→ What you need to do: Rewrite the entries as a numbered list with no blank lines, starting with the line that contains "Screen dimensions: 1073x644" and going on through the line that contains "Action: [1134, 243]". Leave the pictures out of the answer.

→ Records from a dataset:
○ ○ ○ ○ ○ ○ ○
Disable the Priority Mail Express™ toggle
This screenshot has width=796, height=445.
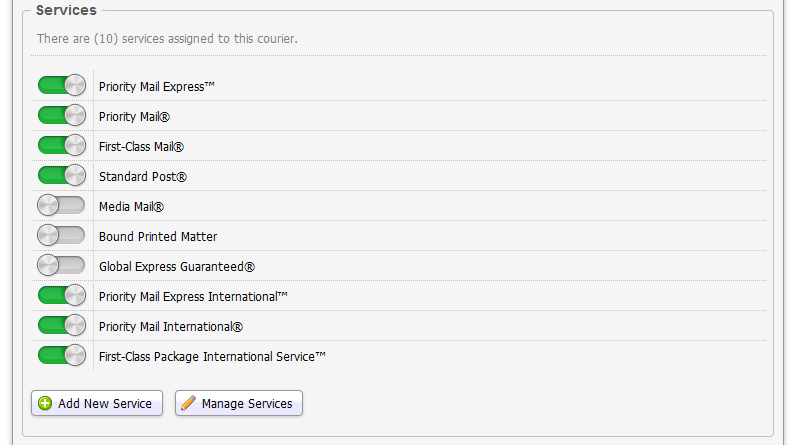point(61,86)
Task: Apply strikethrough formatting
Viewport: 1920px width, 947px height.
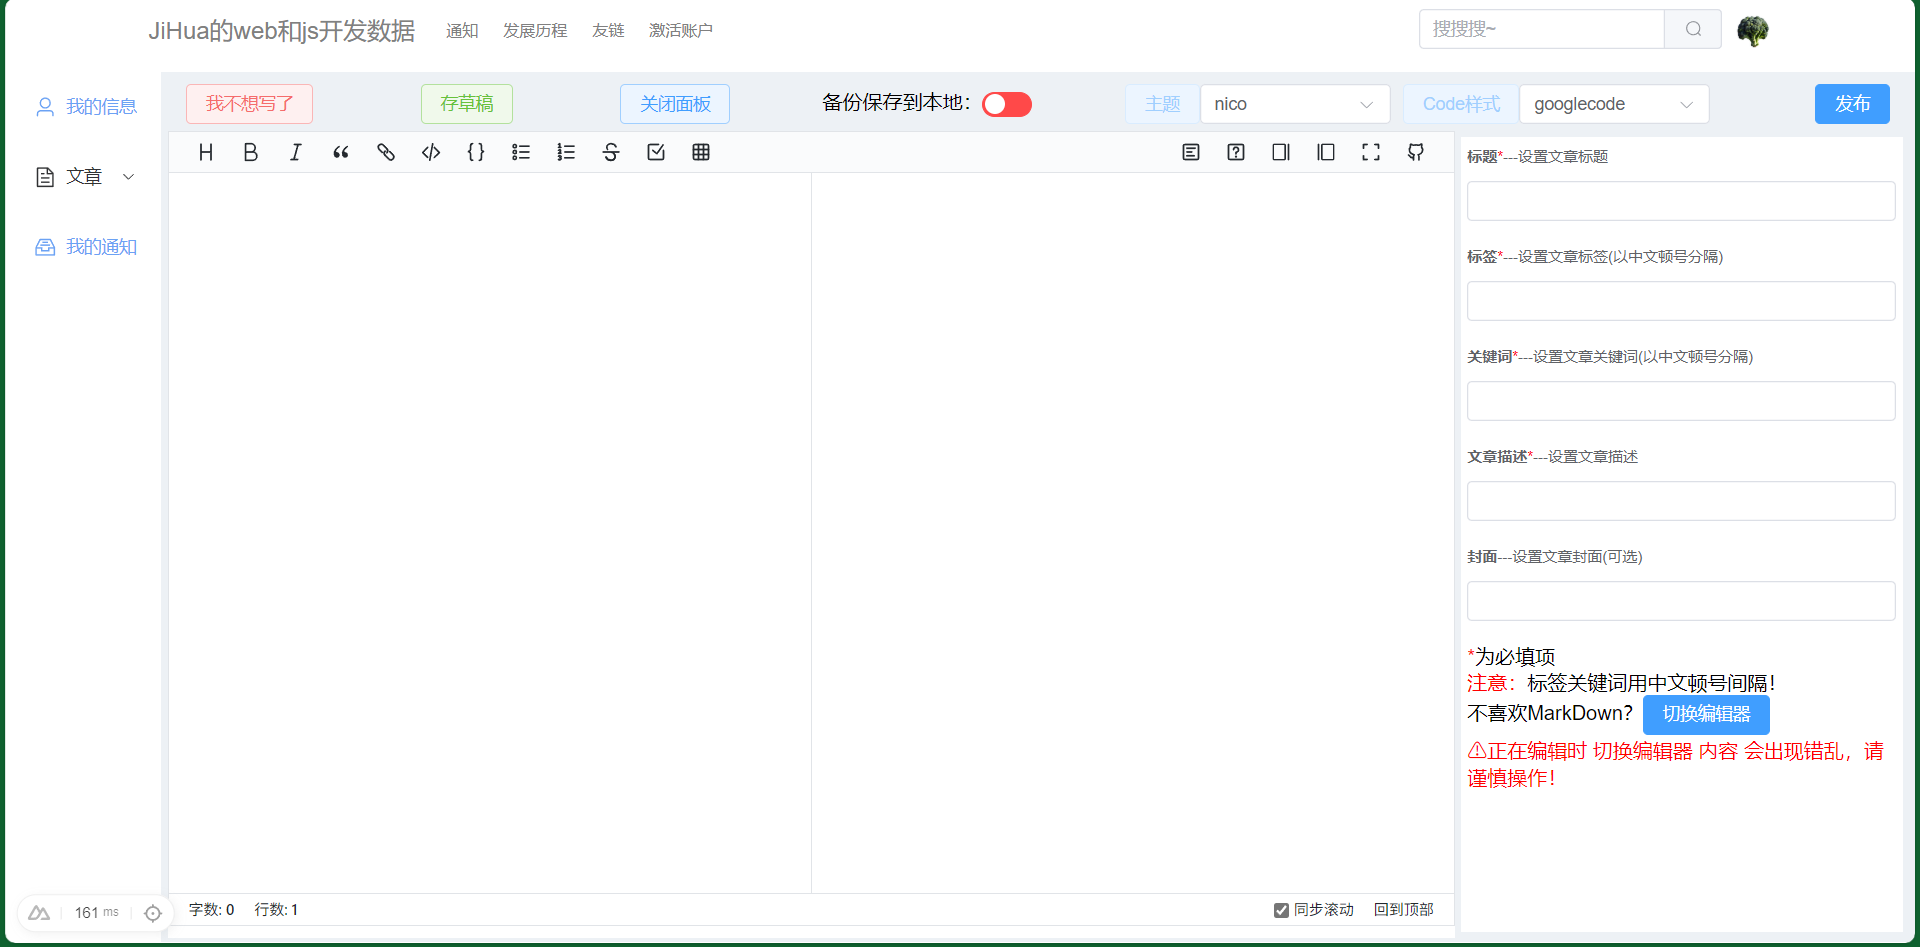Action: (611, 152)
○ ○ ○ ○ ○ ○ ○
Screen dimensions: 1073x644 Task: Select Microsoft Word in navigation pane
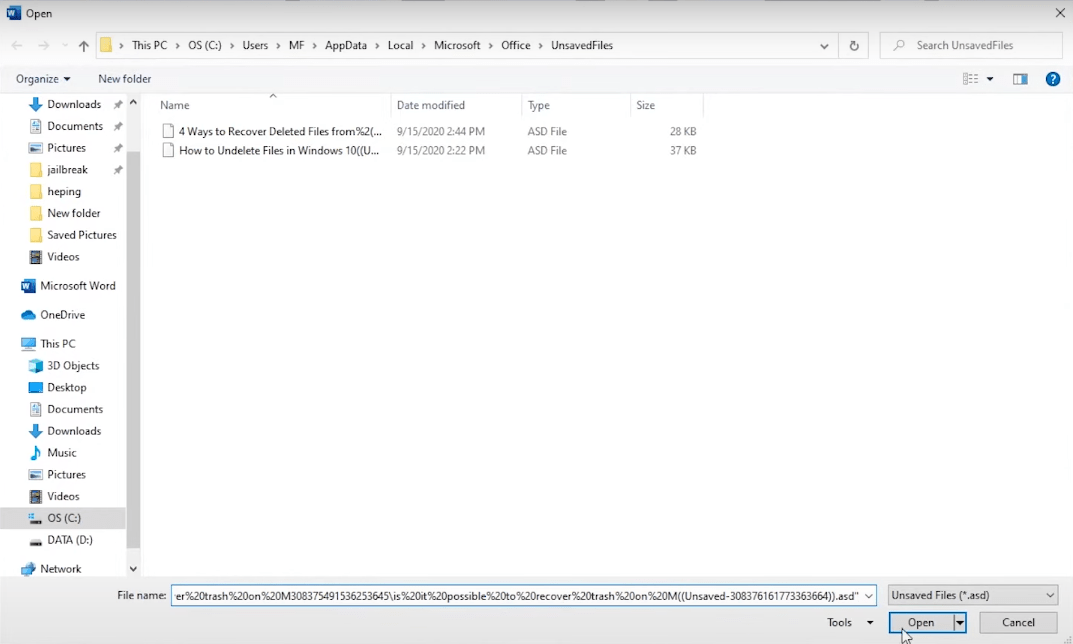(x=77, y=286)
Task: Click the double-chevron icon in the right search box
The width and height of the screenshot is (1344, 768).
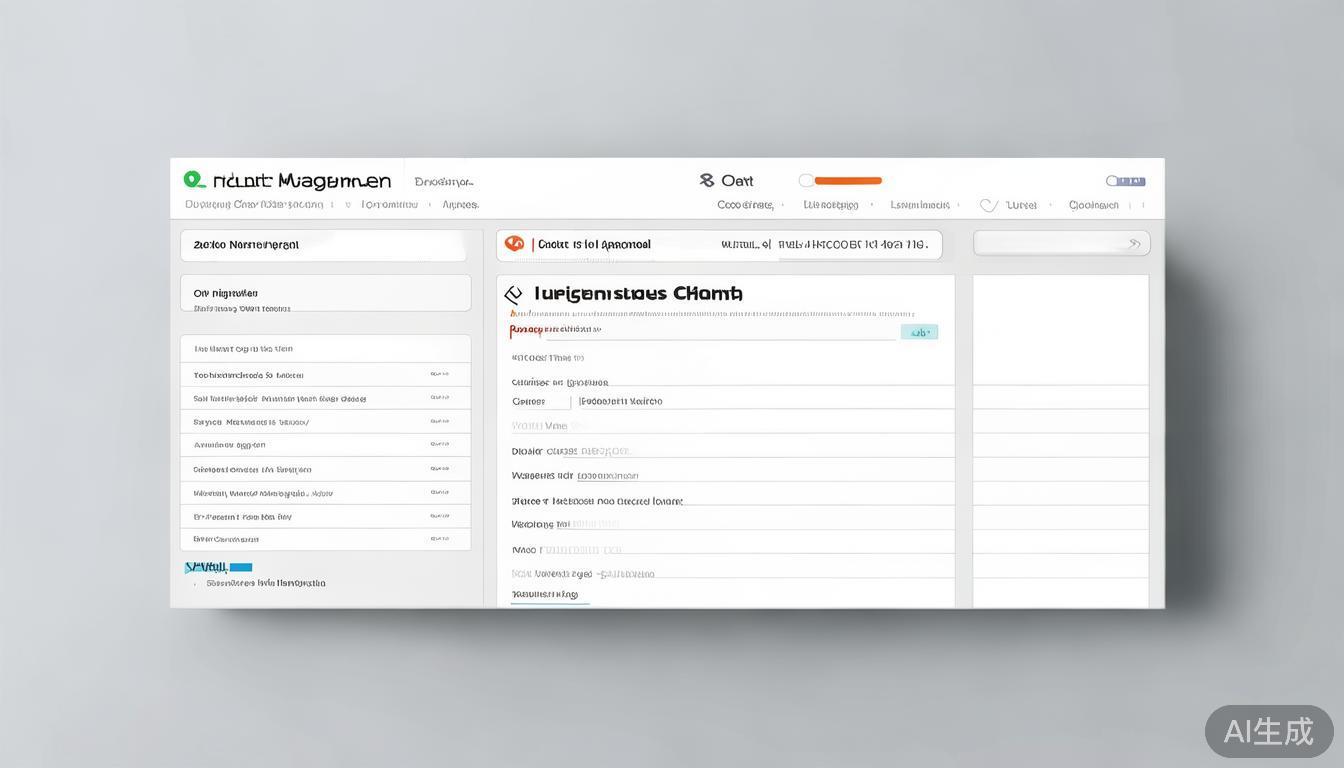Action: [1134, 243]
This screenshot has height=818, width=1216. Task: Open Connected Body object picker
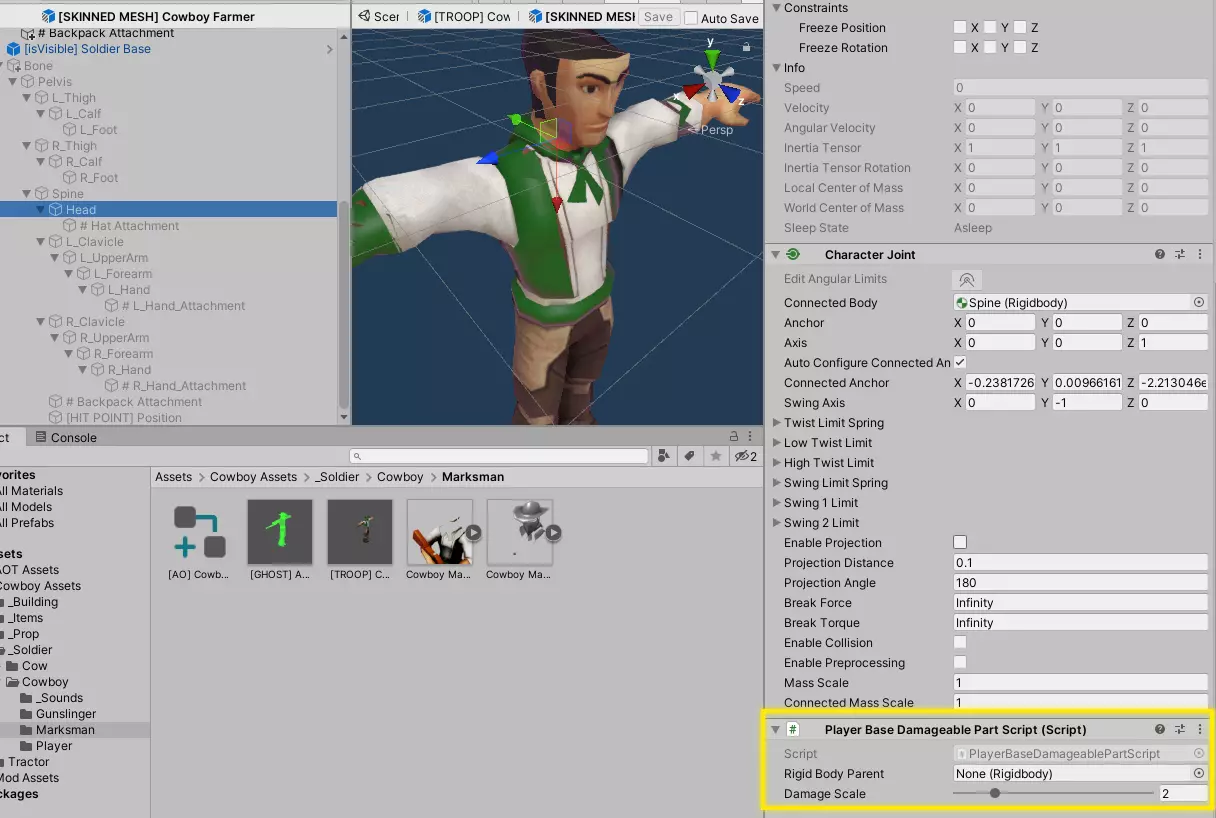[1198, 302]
○ ○ ○ ○ ○ ○ ○
→ Solution for this problem:
1. Screen dimensions: 1073x644 Task: Select Microsoft Word in navigation pane
2. (x=77, y=286)
3. Task: Click the double-chevron icon in the right search box
4. The width and height of the screenshot is (1344, 768).
5. Action: [1134, 243]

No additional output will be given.